Ask ten UK small business owners what their brand stands for, and most will describe their logo, their colour palette, or their strapline. Very few will describe the strategic position their business holds in the market — the specific problem they solve, for whom, and why their approach is different from every alternative a customer could choose. That gap between visual identity and strategic positioning is where a great many marketing budgets disappear without trace.

What brand positioning actually means

Positioning is not a creative exercise. It is a strategic one. At its core, a positioning statement answers a single question: why should a particular type of customer choose your business over all available alternatives? The answer has to be specific enough to exclude some customers, distinct enough to be credible, and consistent enough to hold across every touchpoint from your website to your sales conversations.

The concept was popularised in the 1980s but remains as relevant as ever. In a market where UK consumers and businesses have more choice than at any previous point, a muddy or generic position — "quality service at competitive prices" — is invisible. It says nothing, differentiates nothing, and gives your marketing team nothing to work with.

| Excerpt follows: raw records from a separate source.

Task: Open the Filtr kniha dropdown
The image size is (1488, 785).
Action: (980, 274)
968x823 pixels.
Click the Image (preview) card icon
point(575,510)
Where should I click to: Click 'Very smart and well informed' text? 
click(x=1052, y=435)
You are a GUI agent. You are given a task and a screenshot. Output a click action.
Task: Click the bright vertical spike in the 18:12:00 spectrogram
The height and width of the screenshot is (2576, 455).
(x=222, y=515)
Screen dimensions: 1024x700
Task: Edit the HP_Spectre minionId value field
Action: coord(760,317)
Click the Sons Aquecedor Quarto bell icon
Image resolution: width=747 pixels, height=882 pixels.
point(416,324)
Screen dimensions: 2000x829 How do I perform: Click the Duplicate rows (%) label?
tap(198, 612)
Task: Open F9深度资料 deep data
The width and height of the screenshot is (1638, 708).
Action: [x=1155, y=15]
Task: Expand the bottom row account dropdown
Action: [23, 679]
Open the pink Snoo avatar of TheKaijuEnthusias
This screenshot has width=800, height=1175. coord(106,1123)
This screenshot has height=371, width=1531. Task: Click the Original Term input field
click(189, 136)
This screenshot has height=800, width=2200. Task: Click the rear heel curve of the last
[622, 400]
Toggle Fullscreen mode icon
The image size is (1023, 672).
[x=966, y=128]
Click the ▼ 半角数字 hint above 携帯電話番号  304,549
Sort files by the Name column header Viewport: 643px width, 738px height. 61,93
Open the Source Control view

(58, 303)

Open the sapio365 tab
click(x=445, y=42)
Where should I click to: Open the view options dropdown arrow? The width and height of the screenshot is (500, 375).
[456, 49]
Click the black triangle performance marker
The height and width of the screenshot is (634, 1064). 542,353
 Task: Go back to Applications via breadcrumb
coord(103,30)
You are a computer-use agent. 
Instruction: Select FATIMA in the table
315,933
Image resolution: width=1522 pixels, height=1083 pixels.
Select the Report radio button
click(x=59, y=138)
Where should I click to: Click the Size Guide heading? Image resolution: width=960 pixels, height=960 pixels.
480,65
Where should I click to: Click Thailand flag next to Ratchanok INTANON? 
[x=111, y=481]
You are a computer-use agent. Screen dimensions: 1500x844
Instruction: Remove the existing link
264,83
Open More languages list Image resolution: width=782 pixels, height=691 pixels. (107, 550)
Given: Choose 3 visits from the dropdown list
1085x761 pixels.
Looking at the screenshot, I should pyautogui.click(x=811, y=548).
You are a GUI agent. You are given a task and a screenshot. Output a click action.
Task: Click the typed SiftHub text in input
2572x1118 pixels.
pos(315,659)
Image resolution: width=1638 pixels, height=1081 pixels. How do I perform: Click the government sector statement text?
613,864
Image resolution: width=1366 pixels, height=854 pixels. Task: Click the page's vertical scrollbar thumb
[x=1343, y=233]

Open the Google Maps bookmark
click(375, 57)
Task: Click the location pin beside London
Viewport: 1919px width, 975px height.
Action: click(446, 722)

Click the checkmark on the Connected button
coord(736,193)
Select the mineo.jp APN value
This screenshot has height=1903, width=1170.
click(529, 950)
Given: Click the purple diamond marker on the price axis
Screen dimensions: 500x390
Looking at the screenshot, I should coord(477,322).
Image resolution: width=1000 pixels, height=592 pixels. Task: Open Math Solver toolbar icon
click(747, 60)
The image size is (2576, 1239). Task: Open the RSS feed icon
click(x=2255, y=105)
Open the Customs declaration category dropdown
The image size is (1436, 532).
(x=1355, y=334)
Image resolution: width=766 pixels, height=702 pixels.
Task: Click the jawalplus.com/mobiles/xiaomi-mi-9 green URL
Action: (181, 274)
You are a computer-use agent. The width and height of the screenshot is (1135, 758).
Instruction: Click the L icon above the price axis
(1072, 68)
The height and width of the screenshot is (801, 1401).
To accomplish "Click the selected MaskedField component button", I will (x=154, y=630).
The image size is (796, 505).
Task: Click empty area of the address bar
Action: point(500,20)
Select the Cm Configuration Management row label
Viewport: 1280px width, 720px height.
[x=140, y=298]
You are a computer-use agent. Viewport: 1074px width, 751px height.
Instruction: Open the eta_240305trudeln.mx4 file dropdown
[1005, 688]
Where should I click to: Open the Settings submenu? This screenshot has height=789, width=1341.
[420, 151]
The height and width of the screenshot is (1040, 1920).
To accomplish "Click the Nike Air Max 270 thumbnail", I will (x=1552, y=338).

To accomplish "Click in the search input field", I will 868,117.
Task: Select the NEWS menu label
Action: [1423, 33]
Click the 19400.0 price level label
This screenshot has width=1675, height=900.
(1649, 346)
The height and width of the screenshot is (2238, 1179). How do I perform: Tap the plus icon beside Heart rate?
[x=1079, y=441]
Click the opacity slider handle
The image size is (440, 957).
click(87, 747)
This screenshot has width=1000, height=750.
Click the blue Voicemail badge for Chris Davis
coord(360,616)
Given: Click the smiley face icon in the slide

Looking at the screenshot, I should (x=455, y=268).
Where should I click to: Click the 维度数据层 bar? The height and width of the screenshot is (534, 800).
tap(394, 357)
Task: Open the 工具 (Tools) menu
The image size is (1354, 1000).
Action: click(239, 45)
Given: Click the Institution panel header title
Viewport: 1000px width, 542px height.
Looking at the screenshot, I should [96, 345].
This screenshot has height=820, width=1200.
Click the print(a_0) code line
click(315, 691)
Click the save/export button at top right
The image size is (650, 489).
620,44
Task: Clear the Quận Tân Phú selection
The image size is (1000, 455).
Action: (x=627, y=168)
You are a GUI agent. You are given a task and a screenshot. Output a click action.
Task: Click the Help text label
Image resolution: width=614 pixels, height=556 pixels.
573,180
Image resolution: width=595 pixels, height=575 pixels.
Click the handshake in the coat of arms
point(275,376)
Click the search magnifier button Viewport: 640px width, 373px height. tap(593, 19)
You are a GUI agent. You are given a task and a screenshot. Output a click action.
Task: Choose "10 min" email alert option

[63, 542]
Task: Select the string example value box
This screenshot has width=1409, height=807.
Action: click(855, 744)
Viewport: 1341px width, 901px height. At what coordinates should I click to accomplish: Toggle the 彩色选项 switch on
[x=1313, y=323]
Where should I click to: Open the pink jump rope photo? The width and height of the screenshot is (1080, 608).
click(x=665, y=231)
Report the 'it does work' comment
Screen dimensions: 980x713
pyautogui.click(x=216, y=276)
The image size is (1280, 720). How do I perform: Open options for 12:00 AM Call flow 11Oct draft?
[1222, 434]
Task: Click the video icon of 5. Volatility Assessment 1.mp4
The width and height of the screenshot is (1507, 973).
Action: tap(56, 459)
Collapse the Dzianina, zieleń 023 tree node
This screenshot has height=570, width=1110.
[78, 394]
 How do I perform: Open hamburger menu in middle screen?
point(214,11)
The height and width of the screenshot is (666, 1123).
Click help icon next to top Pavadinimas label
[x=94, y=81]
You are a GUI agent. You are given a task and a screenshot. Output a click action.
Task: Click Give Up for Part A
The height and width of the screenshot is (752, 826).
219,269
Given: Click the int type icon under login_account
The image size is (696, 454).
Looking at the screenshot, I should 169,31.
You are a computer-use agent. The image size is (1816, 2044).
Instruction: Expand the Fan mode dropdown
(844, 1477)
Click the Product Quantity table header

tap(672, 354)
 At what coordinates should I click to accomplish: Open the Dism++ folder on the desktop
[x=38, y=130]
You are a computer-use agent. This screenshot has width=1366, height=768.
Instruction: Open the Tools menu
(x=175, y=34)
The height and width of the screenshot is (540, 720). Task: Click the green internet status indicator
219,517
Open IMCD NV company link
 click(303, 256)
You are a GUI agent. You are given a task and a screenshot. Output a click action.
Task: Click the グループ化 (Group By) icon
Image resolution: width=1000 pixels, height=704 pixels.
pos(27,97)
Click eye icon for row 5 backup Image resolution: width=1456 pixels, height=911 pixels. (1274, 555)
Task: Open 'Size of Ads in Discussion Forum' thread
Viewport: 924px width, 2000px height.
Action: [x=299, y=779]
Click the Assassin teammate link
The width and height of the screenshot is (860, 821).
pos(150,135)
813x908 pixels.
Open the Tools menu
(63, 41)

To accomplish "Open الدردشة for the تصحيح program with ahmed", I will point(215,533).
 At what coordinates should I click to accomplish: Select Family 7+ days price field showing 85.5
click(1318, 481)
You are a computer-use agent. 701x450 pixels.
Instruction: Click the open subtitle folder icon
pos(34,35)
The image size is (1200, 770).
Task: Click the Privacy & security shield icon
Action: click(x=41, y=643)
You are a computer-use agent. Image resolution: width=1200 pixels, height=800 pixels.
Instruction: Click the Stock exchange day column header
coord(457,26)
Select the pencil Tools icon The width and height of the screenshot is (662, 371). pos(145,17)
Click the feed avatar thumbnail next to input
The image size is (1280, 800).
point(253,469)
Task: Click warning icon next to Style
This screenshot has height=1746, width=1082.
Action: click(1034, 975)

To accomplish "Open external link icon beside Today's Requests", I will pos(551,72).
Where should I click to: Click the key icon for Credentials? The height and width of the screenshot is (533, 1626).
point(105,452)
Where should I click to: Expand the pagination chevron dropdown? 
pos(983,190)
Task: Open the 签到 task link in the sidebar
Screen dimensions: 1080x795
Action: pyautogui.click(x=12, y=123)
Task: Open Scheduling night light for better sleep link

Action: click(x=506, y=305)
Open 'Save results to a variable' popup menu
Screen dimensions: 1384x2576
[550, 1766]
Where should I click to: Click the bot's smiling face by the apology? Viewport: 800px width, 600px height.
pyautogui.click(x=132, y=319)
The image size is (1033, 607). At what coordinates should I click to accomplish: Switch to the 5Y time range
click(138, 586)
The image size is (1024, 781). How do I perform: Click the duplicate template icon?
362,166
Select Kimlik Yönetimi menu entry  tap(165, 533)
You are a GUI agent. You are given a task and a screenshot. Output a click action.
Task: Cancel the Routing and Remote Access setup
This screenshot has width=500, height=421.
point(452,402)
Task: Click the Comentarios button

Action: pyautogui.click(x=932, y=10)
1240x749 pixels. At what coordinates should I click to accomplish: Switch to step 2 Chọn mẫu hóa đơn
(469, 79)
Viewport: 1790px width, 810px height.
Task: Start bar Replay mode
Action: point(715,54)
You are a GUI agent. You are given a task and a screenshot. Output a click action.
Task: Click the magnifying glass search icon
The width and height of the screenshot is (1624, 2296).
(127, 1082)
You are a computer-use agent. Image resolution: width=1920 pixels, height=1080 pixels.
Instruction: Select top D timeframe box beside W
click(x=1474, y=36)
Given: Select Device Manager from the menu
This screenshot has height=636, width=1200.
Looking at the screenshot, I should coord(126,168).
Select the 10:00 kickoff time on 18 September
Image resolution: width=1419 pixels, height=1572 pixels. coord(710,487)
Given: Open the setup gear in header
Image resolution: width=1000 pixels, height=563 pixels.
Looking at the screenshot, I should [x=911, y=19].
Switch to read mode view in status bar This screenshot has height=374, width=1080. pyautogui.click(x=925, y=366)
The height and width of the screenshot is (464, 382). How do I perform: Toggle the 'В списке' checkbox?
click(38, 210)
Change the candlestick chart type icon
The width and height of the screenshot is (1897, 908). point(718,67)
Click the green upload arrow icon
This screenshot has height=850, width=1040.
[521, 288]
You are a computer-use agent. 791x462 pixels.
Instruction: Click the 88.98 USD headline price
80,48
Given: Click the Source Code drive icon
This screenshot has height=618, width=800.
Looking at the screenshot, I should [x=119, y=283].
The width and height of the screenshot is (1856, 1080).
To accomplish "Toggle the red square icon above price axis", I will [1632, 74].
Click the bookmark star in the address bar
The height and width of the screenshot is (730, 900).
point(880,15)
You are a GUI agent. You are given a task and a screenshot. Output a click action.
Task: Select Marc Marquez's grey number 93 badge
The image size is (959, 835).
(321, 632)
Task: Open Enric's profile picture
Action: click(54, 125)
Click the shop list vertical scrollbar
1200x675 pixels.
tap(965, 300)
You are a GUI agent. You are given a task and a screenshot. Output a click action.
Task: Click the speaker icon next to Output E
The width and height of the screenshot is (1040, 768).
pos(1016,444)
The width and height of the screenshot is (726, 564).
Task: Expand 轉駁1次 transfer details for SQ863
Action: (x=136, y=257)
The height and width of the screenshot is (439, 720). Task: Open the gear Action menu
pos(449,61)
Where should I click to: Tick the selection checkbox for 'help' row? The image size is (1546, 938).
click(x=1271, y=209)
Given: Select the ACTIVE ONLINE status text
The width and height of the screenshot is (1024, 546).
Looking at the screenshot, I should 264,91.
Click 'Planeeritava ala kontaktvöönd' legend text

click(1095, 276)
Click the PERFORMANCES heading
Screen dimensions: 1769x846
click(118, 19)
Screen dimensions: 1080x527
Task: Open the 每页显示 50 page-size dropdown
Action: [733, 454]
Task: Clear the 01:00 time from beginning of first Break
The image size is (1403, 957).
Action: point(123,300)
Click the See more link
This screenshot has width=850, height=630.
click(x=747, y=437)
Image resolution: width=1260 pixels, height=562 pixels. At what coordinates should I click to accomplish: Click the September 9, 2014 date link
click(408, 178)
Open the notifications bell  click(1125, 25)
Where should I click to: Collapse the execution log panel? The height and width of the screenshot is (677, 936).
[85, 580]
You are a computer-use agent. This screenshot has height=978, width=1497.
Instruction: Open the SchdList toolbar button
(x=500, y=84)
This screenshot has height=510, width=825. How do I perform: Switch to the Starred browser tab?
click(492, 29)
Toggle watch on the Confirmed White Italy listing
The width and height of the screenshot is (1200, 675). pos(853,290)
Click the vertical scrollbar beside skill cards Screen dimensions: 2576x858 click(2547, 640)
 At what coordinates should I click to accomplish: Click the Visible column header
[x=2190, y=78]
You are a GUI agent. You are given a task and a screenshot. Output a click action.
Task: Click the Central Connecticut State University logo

"Positioning is not what you do to a product. It is what you do to the mind of the prospect." — Al Ries and Jack Trout, Positioning: The Battle for Your Mind

Done well, positioning does three things at once: it attracts the customers most likely to value your offer, it justifies your price point, and it makes your marketing measurably more efficient. Every asset — ad, email, brochure, proposal — becomes easier to produce and more persuasive when it pulls from a clear strategic foundation.

Why UK SMEs tend to skip it

The most common reason small and medium businesses avoid formal positioning work is time. Running a business leaves little room for the kind of structured thinking that positioning requires. The second reason is that positioning feels abstract compared with the tangible outputs of marketing — a new website, a social media campaign, a rebrand. It is easier to brief a designer than to spend two weeks interrogating your own assumptions about who your best customers are and why they actually buy from you.

The cost of skipping it is real, even if it is invisible. Businesses without a clear position tend to compete on price, because price is the only comparison axis left when everything else looks the same. They attract a wide range of customers, many of whom are poorly matched and expensive to serve. Their marketing produces inconsistent results, because each campaign reflects whoever wrote it rather than a shared strategic direction.

You might also find it useful to read what good marketing strategy looks like for growing businesses or explore how clear writing strengthens every customer-facing message.

How to approach positioning as a fixed-scope project

One practical approach — particularly for businesses that have been trading for a few years but have never done formal positioning work — is to treat it as a bounded, time-limited project rather than an ongoing consultancy retainer. A fixed-scope project has a clear start, a defined deliverable, and a known cost. That structure suits the way most SME owners think about investment decisions.

CM Beyer offers brand positioning strategy as exactly this kind of fixed-scope engagement. The work covers competitive benchmarking, audience definition, differentiation analysis, and a positioning statement your team can actually use. It is designed for UK businesses that are past the start-up stage and want to grow without spending more on marketing that is not working.

The deliverable is not a brand guidelines document or a new visual identity — those come later, once the strategy is clear. It is a concise strategic brief that answers the core question: where do you stand, for whom, and why does it matter?

Whether you work with an external strategist or tackle positioning in-house, the discipline is the same: be specific, be honest about your competition, and be willing to exclude customers who are not a good fit. The businesses that have done this work — even once, properly — tend to find that everything downstream becomes easier. Clearer messaging, stronger proposals, better-matched clients. That is what a well-defined position is worth.